I have never been one for young romance. From an emotionally unavailable freshman to an uninterested junior, I was completely cynical about teenagers using such weighty vocabulary like "love."
Of course, then someone came into my life to change that. I had always hoped that I'd find myself in a true love situation, but I was expecting it to happen somewhere around 27. So it was the universe's cruel trick to introduce me to my partner the last semester of high school.
As a fairly practical person, I did my best to take things slow and acknowledge that our time of having easy access to each other would quickly come to end. We were going to different colleges in cities too far apart for weekly or even monthly visits. How could I, someone who constantly scoffed at the concept of high school sweethearts, make this work? That reasonable mindset lasted for about one week into the relationship.
Throwing caution into the wind, I dove headfirst into something that I was positive would be more than a summer romance before college — and I was 100% right.
Our first semester apart brought one of the toughest feelings I could have dealt with, and I know I don't stand alone in this one. Other long distance couples will agree. Both halves of the relationship go into a LDR knowing that it's going to be tough. College couples have to especially be serious about their choice. It's no secret that universities introduce a whole new world of activities, classes and people. Dedicating a portion of your life to making sure someone miles away knows their love can sometimes be as difficult as a term paper.

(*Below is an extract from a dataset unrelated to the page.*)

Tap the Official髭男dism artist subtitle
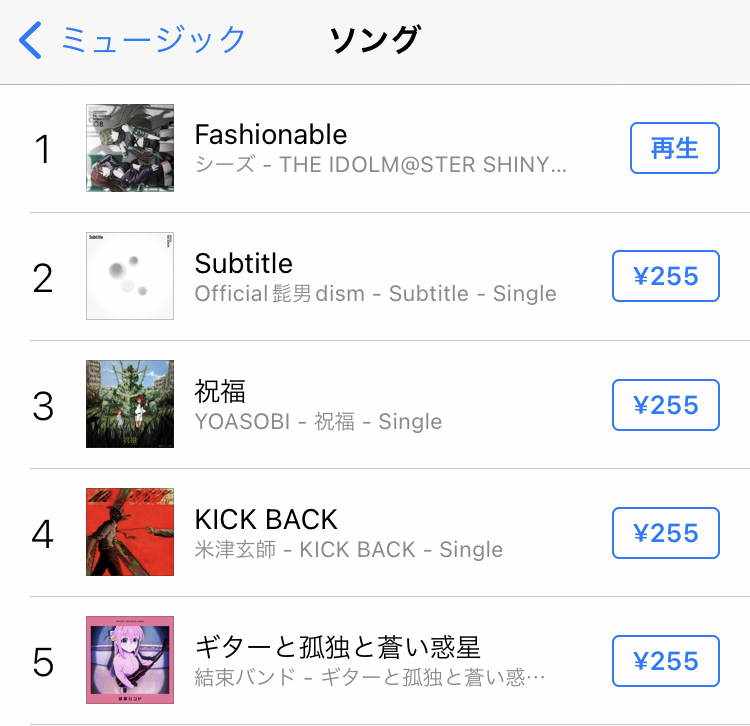The image size is (750, 726). 375,294
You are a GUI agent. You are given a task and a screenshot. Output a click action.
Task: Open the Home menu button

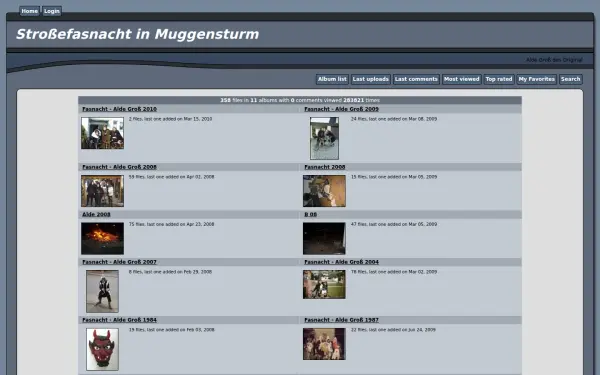click(x=29, y=11)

Although first semester was comprised of counting down the days until we saw each other, winter break was a paradise, an oasis in the middle of a desert of video calls, morning texts and heart-eyed Snapchats. The boyfriend-shaped dent in my mattress was filled yet again and everything was right in the world!

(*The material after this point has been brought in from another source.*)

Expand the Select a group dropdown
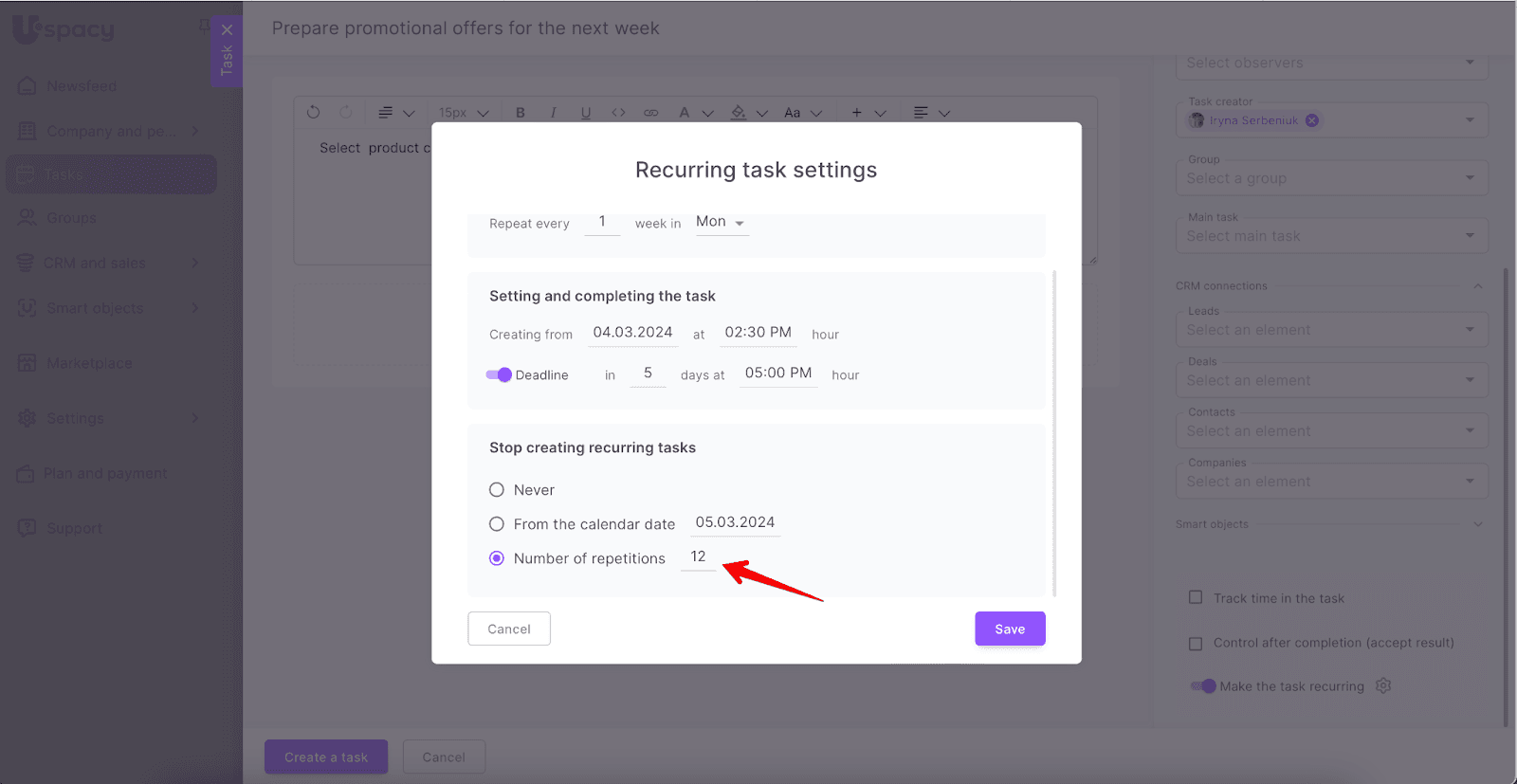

This went on for a blissful month until it was back to the grind of class. As we all come to the close of our first month of spring semester, I have to tell any young couples who are wondering if it gets better as you continue: the answer is no.

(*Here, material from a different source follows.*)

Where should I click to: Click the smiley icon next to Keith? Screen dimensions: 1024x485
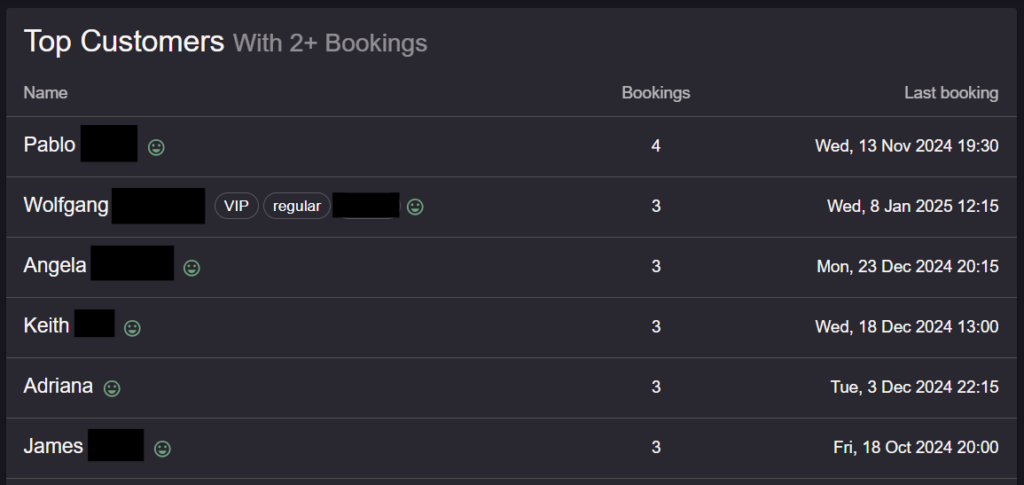tap(133, 328)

I know exactly how I felt first semester. I was undoubtedly missing my partner, but I had some other things to deal with as well. While he was always on my mind, I had new classes to get used to, a new job, a whole campus to explore. Of course, every moment there was a lag in a lecture my mind wandered to my guy, but with all the new activity, it was easier to distract myself from the situation at hand.
Starting this semester has been completely different. I've gotten into the flow of classes, work is work and I'm keeping to my studies more strictly. This leaves a lot of time to feel like I'm missing out on quality time with my guy.
I'm trying to stay positive, though; and although that sounds unbelievably cliche, anyone else in a LDR in college should stick to that mentality. There will be days where you are upset with the situation. It will feel like you and your partner are on completely different planets. But if you're in it for the long haul, four years will go by in the blink of an eye and you will cherish every moment you do get to spend with your significant other.